[Material provided — start]

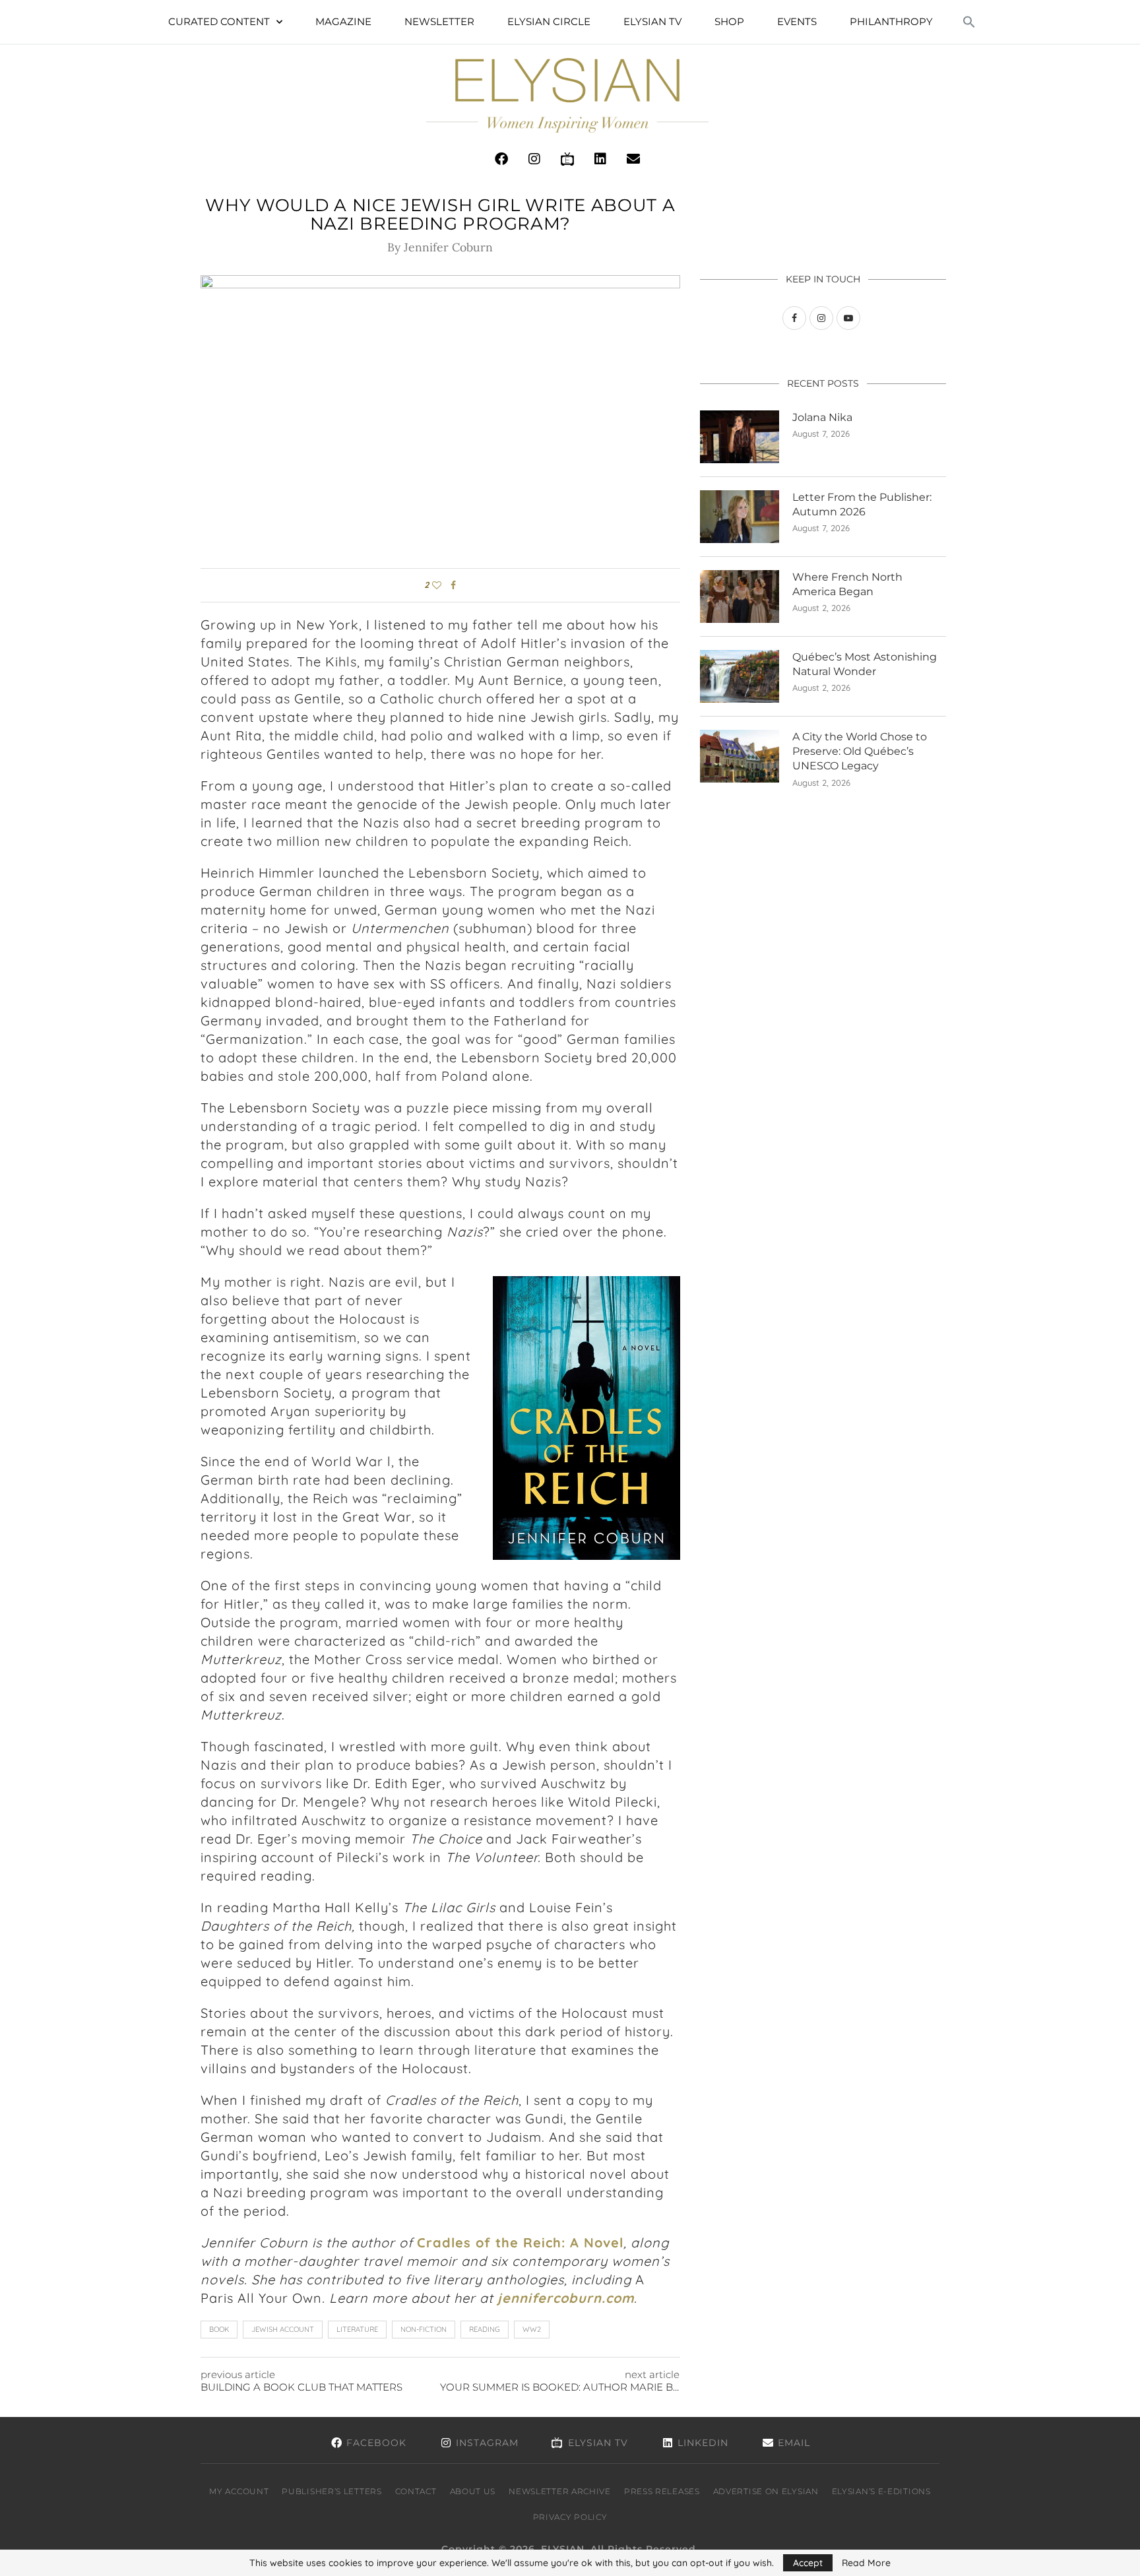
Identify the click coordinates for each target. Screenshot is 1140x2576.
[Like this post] (436, 585)
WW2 (531, 2329)
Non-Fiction (423, 2329)
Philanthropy (891, 21)
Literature (357, 2329)
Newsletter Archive (560, 2491)
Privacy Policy (570, 2517)
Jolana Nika (822, 417)
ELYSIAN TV (652, 21)
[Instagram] (534, 159)
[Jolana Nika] (739, 436)
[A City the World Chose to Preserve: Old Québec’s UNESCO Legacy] (739, 756)
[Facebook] (501, 159)
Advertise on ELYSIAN (766, 2491)
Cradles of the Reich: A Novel (520, 2242)
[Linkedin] (600, 159)
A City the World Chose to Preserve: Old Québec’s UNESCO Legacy (859, 751)
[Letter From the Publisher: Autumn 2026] (739, 516)
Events (797, 21)
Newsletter (439, 21)
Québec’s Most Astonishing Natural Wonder (864, 664)
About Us (473, 2491)
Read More (866, 2562)
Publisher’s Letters (331, 2491)
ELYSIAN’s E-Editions (881, 2491)
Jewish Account (282, 2329)
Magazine (343, 21)
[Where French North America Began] (739, 596)
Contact (416, 2491)
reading (484, 2329)
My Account (239, 2491)
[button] (969, 22)
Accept (808, 2563)
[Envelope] (633, 159)
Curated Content (219, 21)
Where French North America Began (847, 584)
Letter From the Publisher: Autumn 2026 (862, 504)
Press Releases (662, 2491)
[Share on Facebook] (453, 585)
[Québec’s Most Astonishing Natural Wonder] (739, 676)
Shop (729, 21)
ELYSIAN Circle (548, 21)
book (219, 2329)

[Material provided — finish]

The job is to return the listing above exactly, minus its pictures.

Identify the click coordinates for each target. Screenshot is 1140x2576.
[Like this post] (436, 585)
WW2 (531, 2329)
Non-Fiction (423, 2329)
Philanthropy (891, 21)
Literature (357, 2329)
Newsletter Archive (560, 2491)
Privacy Policy (570, 2517)
Jolana Nika (822, 417)
ELYSIAN TV (652, 21)
[Instagram] (534, 159)
[Jolana Nika] (739, 436)
[A City the World Chose to Preserve: Old Québec’s UNESCO Legacy] (739, 756)
[Facebook] (501, 159)
Advertise on ELYSIAN (766, 2491)
Cradles of the Reich: A Novel (520, 2242)
[Linkedin] (600, 159)
A City the World Chose to Preserve: Old Québec’s UNESCO Legacy (859, 751)
[Letter From the Publisher: Autumn 2026] (739, 516)
Events (797, 21)
Newsletter (439, 21)
Québec’s Most Astonishing Natural Wonder (864, 664)
About Us (473, 2491)
Read More (866, 2562)
Publisher’s Letters (331, 2491)
ELYSIAN’s E-Editions (881, 2491)
Jewish Account (282, 2329)
Magazine (343, 21)
[Where French North America Began] (739, 596)
Contact (416, 2491)
reading (484, 2329)
My Account (239, 2491)
[button] (969, 22)
Accept (808, 2563)
[Envelope] (633, 159)
Curated Content (219, 21)
Where French North America Began (847, 584)
Letter From the Publisher: Autumn 2026 (862, 504)
Press Releases (662, 2491)
[Share on Facebook] (453, 585)
[Québec’s Most Astonishing Natural Wonder] (739, 676)
Shop (729, 21)
ELYSIAN Circle (548, 21)
book (219, 2329)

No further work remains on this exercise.